My book, How to Create Good Horse Training Plans, looks in detail at thin-slicing and writing Individual Education Programs (IEPs).
For each step of the teaching process, we must make sure we are sending a clear message rather than a confusing mumble. Therefore, a key element for the success of any teaching and learning program is ensuring that our signals are consistent and clear.
Horses are so sensitive that if we alter a signal even a little bit, they often think it means something else. The more things we teach our horse, the more carefully we need to think about the signals we use.
We can give our horse the best deal by becoming more aware about:
- The specific types of signals we can use
- How we are orientating our body
- How we can refine our signals as the horse becomes confident
- How to use a ‘signal bundle’ or ‘multi-signal’
- When we are ‘nagging’ rather than communicating.
As mentioned earlier, it is the most natural thing in the world to expect the horse to change so it does what we want. However, in reality, it is by changing what we do that yields the results we want.
There will be variations in horse behavior based on each horse’s innate character type, his personal history, his relationship with the handler and the situation of the moment.
Horses will always be horses and will respond in the way that horses respond. Being prey animals, their main concern is safety.
Before we can cause change in the horse, we must become hyper aware of what we are doing while the horse is watching.
Whenever we are in our horse’s view, he is picking up all sorts of signals from us – our posture, our energy level, our intent, what we usually do that time of day, any specific signal we may be giving and so on.
Once we learn to pay close attention to the horse’s body language, we get better at understanding the signals the horse is sending us.
A signal is a direct, purposeful communication between horse and handler. If we’ve carefully taught a signal for backing up, then the horse will back up when we give that signal.
If the horse raises his head and points his ears with strong concentration, we pick up his signal that something in the environment has his full attention.
First, we learn the horse’s language – his signals. Then it is up to us to teach the horse the language he needs to remain safe and comfortable in the human world – our signals.
Since we have taken the horse away from his natural lifestyle and made him our captive, it is up to us to become fluent in Universal Horse Language and learn to use it effectively.

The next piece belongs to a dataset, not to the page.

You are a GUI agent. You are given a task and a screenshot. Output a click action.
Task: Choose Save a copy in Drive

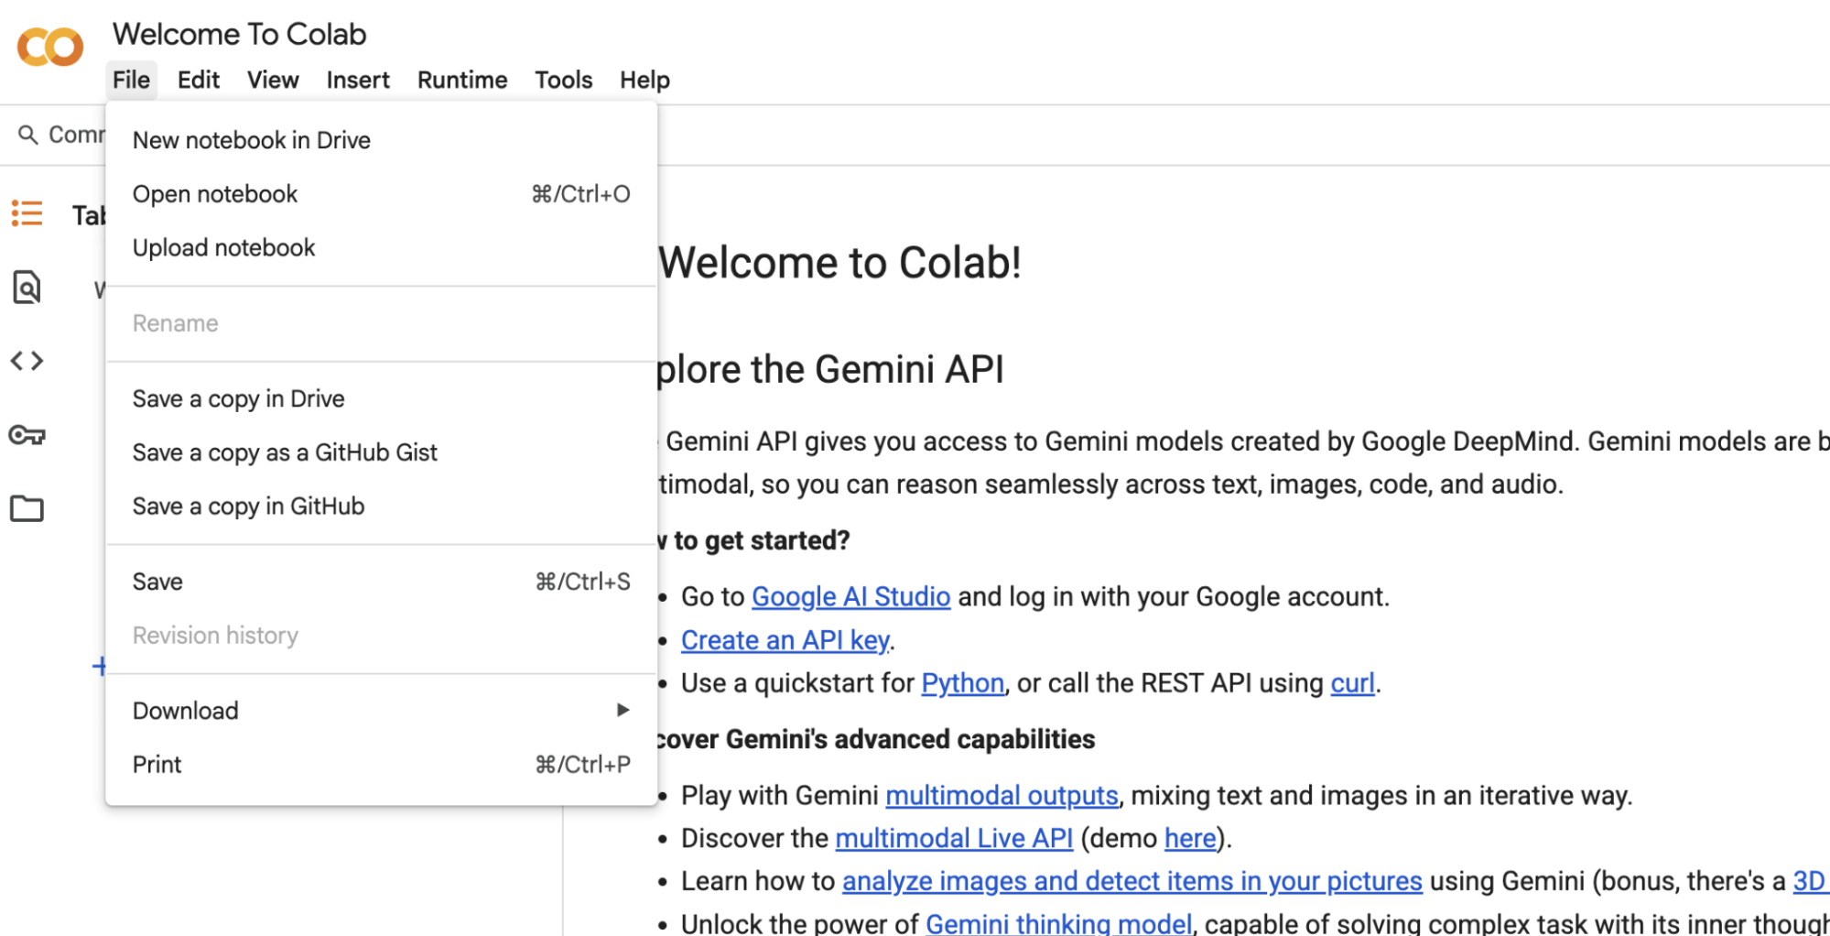(238, 399)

To be effective we need:
- An understanding of different horse character types.
- An understanding of our particular horse’s character type.
- Awareness of our body language and the different ways we use signals.
- Knowledge about horse senses and sensitivity.
- As much knowledge as possible about a particular horse’s background experiences.
- To write good training plans which can be turned into individual education programs (IEPS) designed for a specific horse.
- Adept use of body language, body extensions, ropes, reins.
- Timely application of release reinforcement.
- Adept use of reward reinforcement along with release reinforcement.
There is detailed information about using reward reinforce-ment in my book, How to Begin Equine Clicker Training.
The more fluent we are about understanding horse body language and the mechanics of both release (negative) and reward (positive) reinforcement, the better a teacher we can be for our horse.
It is hard for the horse to learn from someone who doesn’t have a good understanding of who and what they are teaching.
Before we head into an overview of the signals we use with horses, followed by a detailed look at each signal type, we need to look in detail at how horses sense and perceive their environment. (The next part of the book delves into this.)
Once we are conscious of the biological differences between horse and human perception, it is easier to allow horses the leeway they need to feel safer in our company.